The British Association of Gynaecologic Pathologists (BAGP) states that normal MMR IHC staining should be clearly stronger in intensity than that of the internal control [8]. It would be prudent to bear in mind that the internal control may vary depending on the presence or absence of more proliferative cellular elements (such as proliferative endometrial glands or activated lymphoid cells). As noted, the BAGP suggests further testing in scenarios with focal or weak nuclear expression, an “abnormal” result according to their criteria. However, United States template guidelines issued by the College of American Pathologists (CAP) recommend reporting MMR IHC as either (1) intact, (2) lost, or (3) cannot be determined [9]. Further, current guidelines from the CAP for the interpretation of MMR IHC in endometrial carcinoma specifically state “Any positive reaction in the nuclei of tumor cells is considered as intact expression (normal), and it is common for intact staining to be somewhat patchy.” [10] This statement is supported in the study: there is a wide range of percentage of tumor cells expressing MMR IHC in both MSS and MSI-H tumors as seen in Figure 2 of Hechtman et al [2]. The only discrepancy between the CAP recommendations and our institutional practice occurs in the setting of 1–5% nuclear weak labeling for MSH6 in endometrial carcinoma, which tends to be reported as “equivocal,” essentially synonymous with “cannot be determined.”

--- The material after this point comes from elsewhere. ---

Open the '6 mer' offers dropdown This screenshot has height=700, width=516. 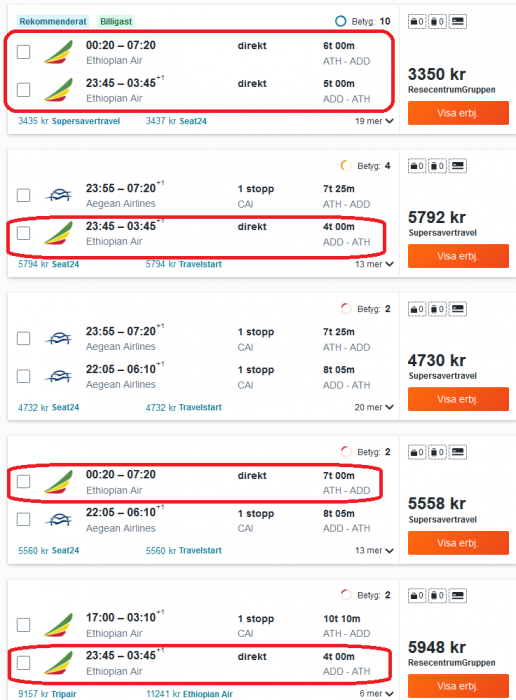[376, 693]

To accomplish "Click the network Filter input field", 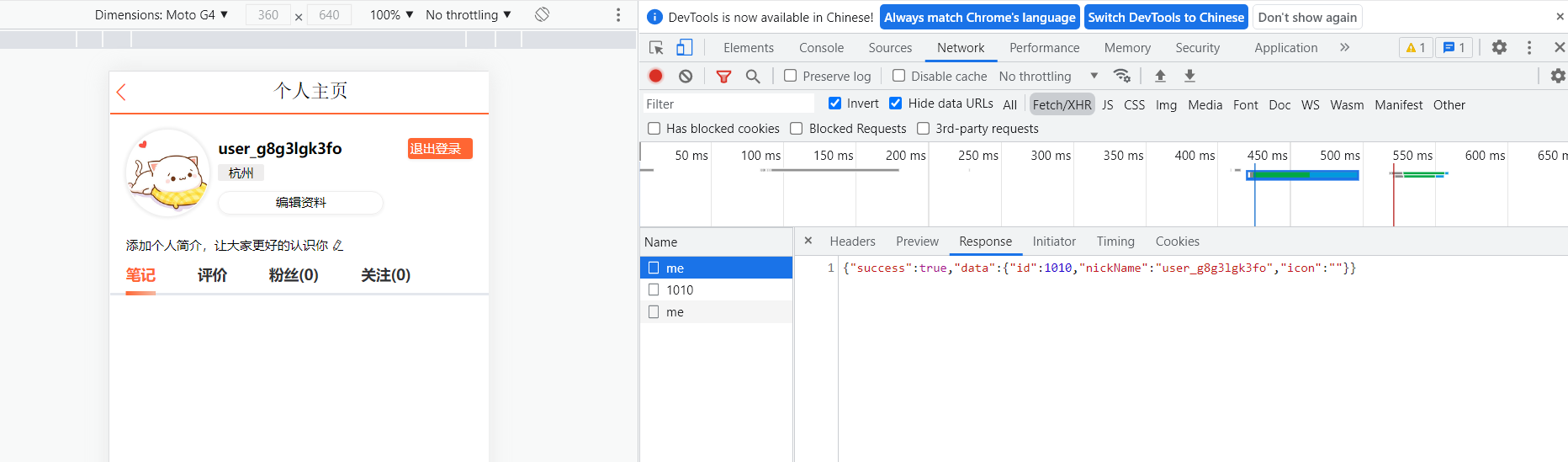I will (728, 104).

In our opinion, diagnosing focal or weak or atypical MMR IHC expression as ‘abnormal’ or ‘defective’ could be detrimental to patient management because it implies MMR-D status when there is a chance that the results could be due to technical issues rather than true MMR-D status. MMR-D status often qualifies a patient for immune checkpoint inhibitor therapy, which can have serious adverse effects, or encourages an oncologist to select against 5-fluoruracil-based therapy in colorectal carcinoma, which may benefit patients who do not truly have MMR-D status. These cases should instead have MMR IHC results reported as ‘equivocal’ or ‘cannot be determined,’ which encourages selection of a different assay including DNA-based MSI testing (either stand-alone or through NGS data) and/or specimen. Many centers now use MMR IHC and DNA-based MSI analysis in tandem as MMR IHC alone has been reported to fail to detect up to 11.8% of MSI-H cancers in one study [11].

In summary, we agree with nearly everything in the letter to the editor. In particular, we couldn’t agree more with the statement that the interpretation of MMR IHC is more subtle and complex than a simplistic “all gone = loss”, and “any expression = retained” approach. We acknowledge that in this study, we have considered nucleolar staining as “retained”, but we also report that this staining pattern is not restricted to MSI-H carcinomas. Furthermore, this staining pattern should be interpreted alongside that of the partner protein. The differences in the guidelines between the BAGP and the CAP for MMR IHC interpretation in endometrial cancer highlight the fact that more research and literature is needed, followed by more explicit guidelines and suggested testing algorithms on the subject.